(Beginning of Supplied material)
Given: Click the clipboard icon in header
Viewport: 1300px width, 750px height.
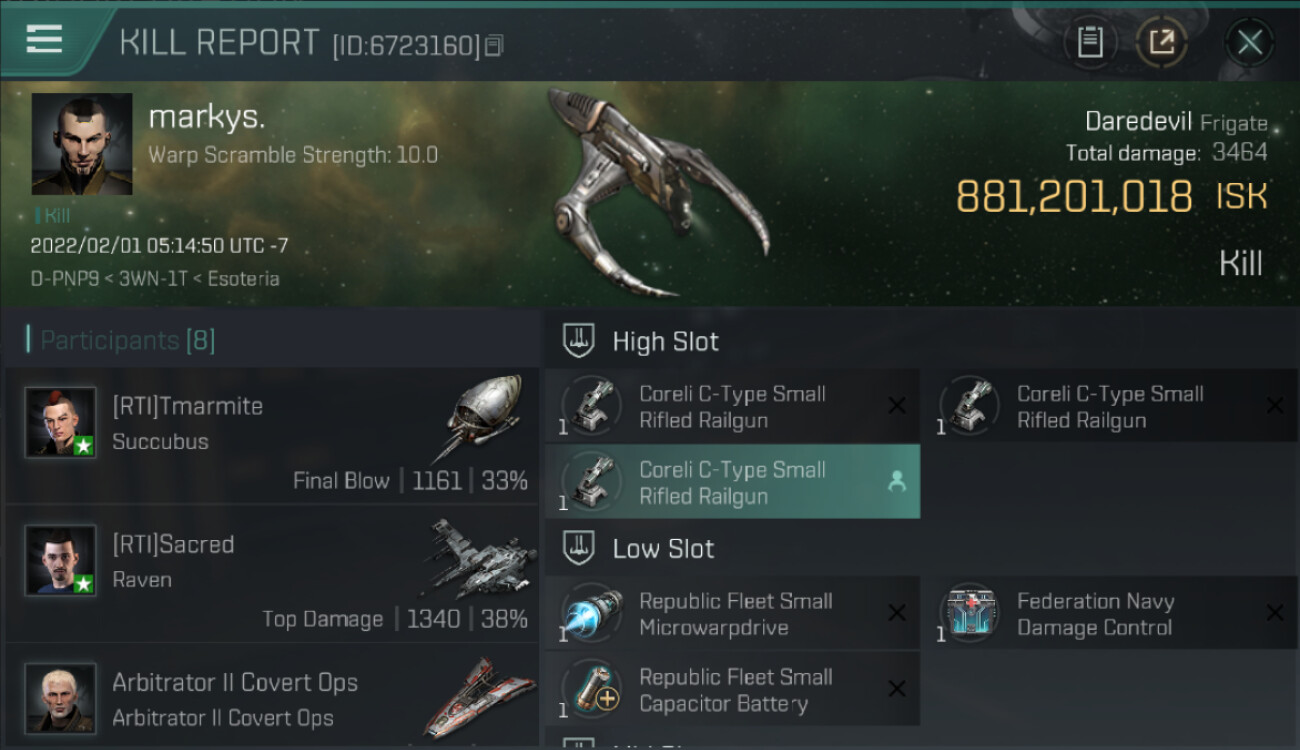Looking at the screenshot, I should click(1090, 42).
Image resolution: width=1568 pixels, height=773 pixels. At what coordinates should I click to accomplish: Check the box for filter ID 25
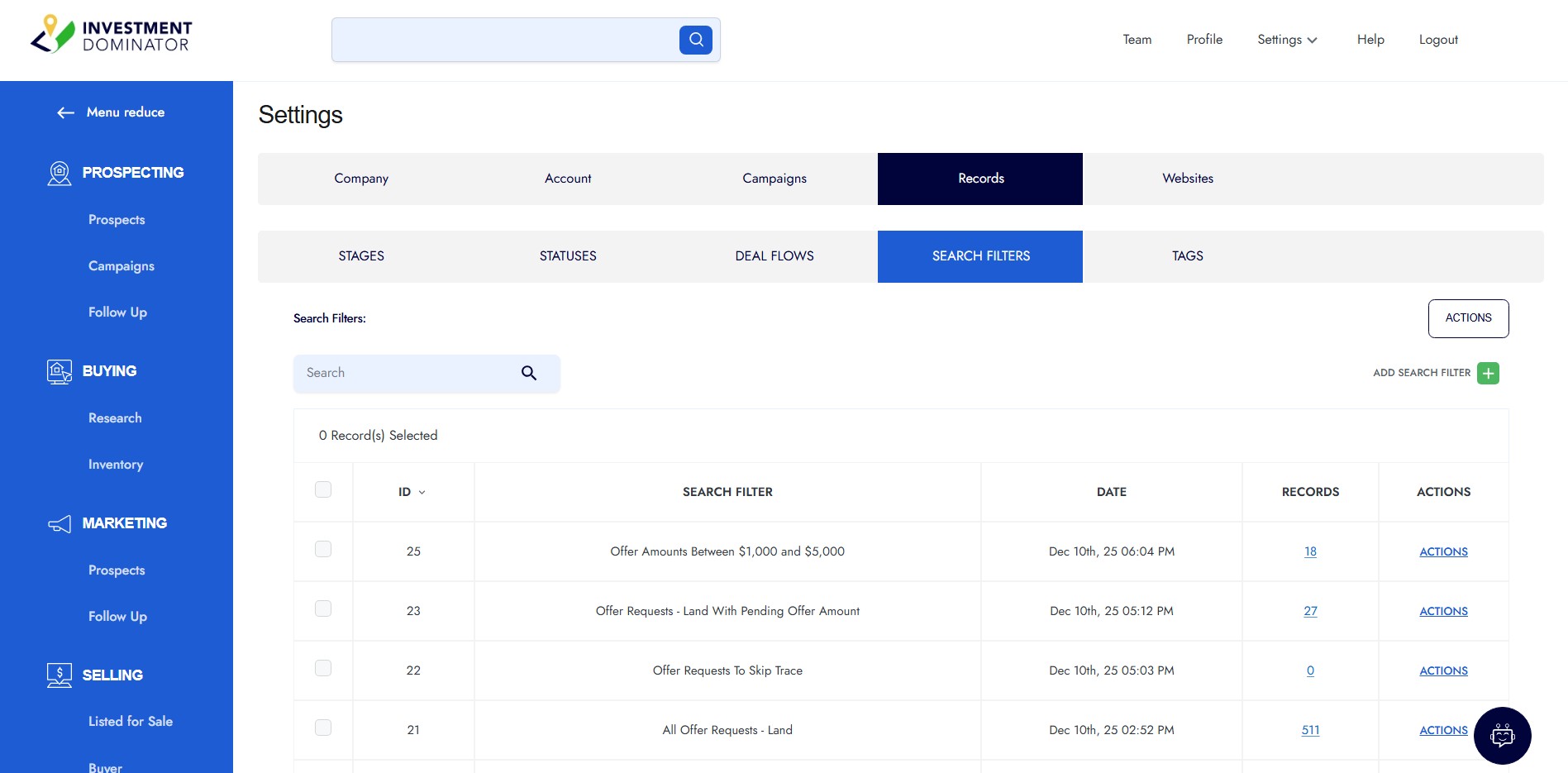[x=323, y=549]
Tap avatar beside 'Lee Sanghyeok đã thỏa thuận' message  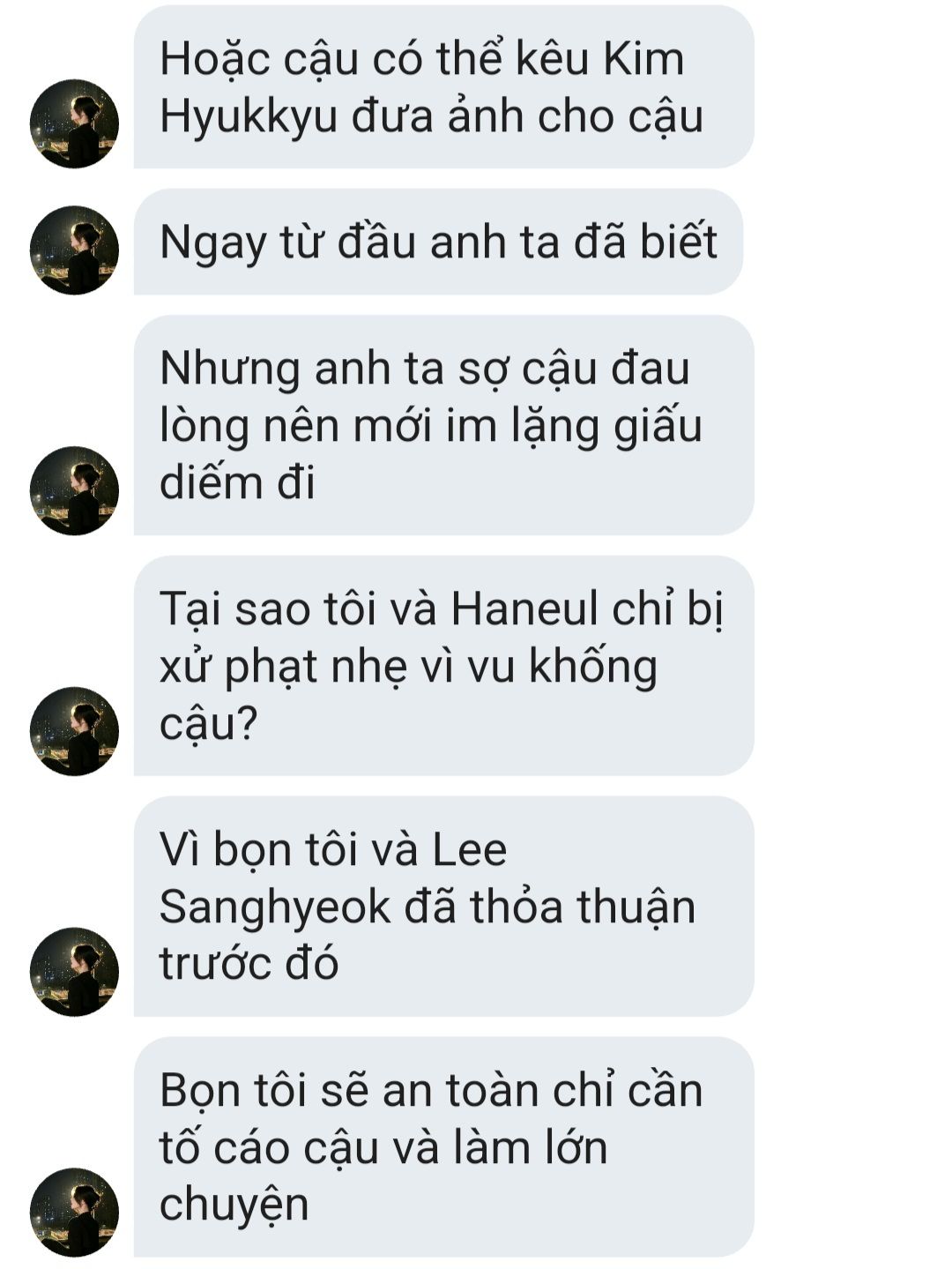pos(74,972)
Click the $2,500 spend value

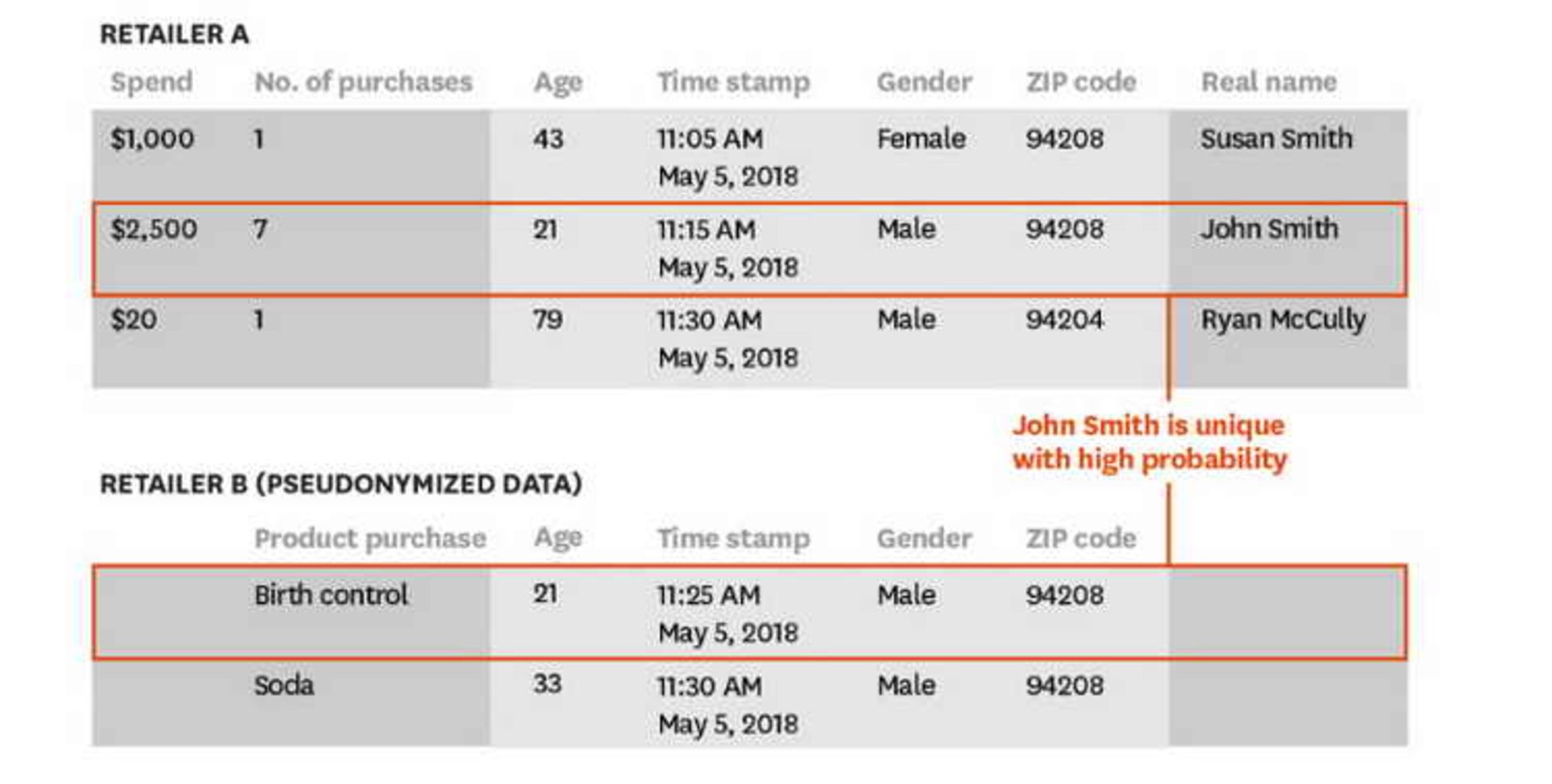click(x=154, y=230)
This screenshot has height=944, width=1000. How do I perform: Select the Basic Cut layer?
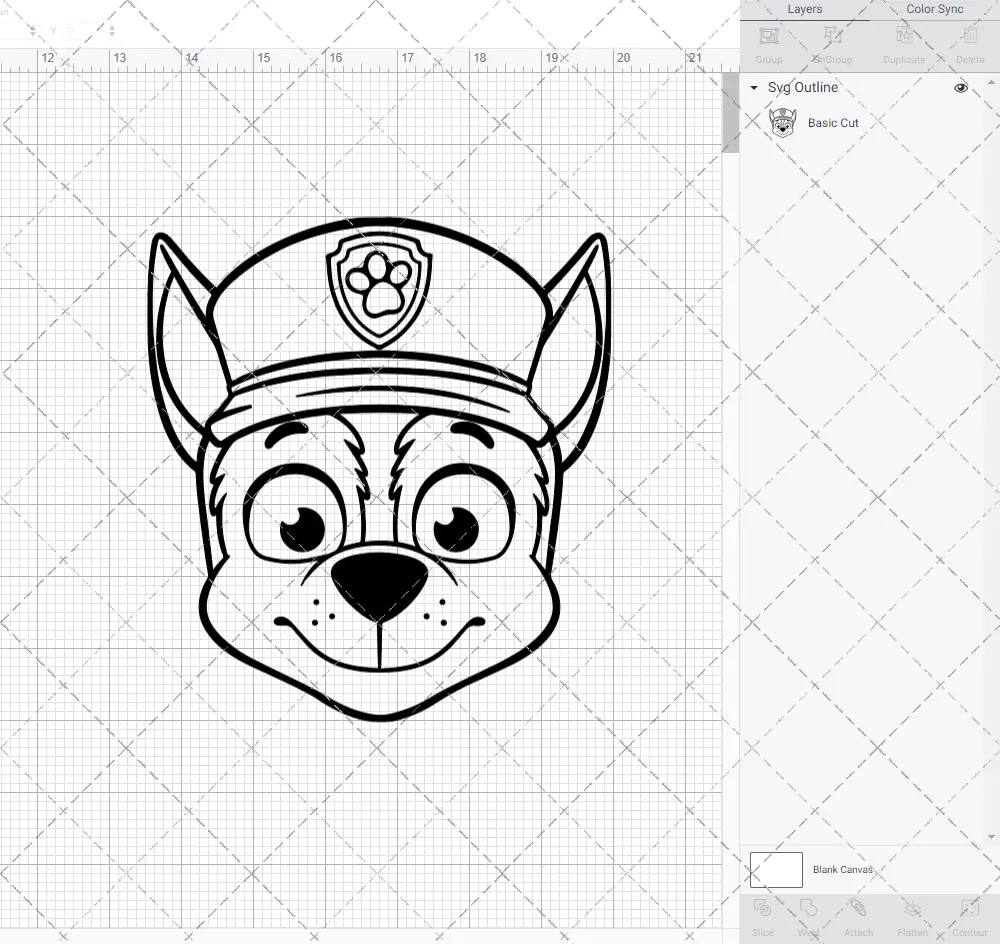pos(833,122)
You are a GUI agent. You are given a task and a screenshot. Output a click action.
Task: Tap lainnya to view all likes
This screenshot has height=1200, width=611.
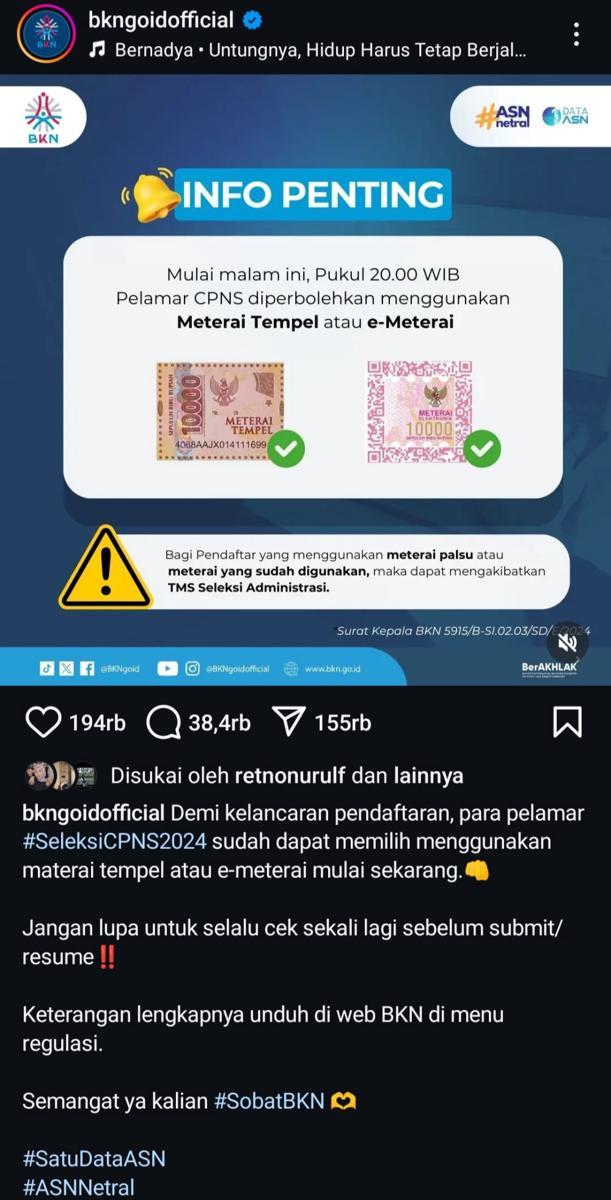click(428, 776)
(End of Supplied material)
Try it:
Please copy the lines exactly, beginning at the one containing "This screenshot has height=944, width=1000." and ending at the last line of the records above, both included, with the pictures left out.

Written answer:
This screenshot has height=944, width=1000. How do I perform: Select the Basic Cut layer?
pos(833,122)
You are a GUI agent. You are given a task and a screenshot. Output a click action.
Task: Tap lainnya to view all likes
This screenshot has height=1200, width=611.
click(428, 776)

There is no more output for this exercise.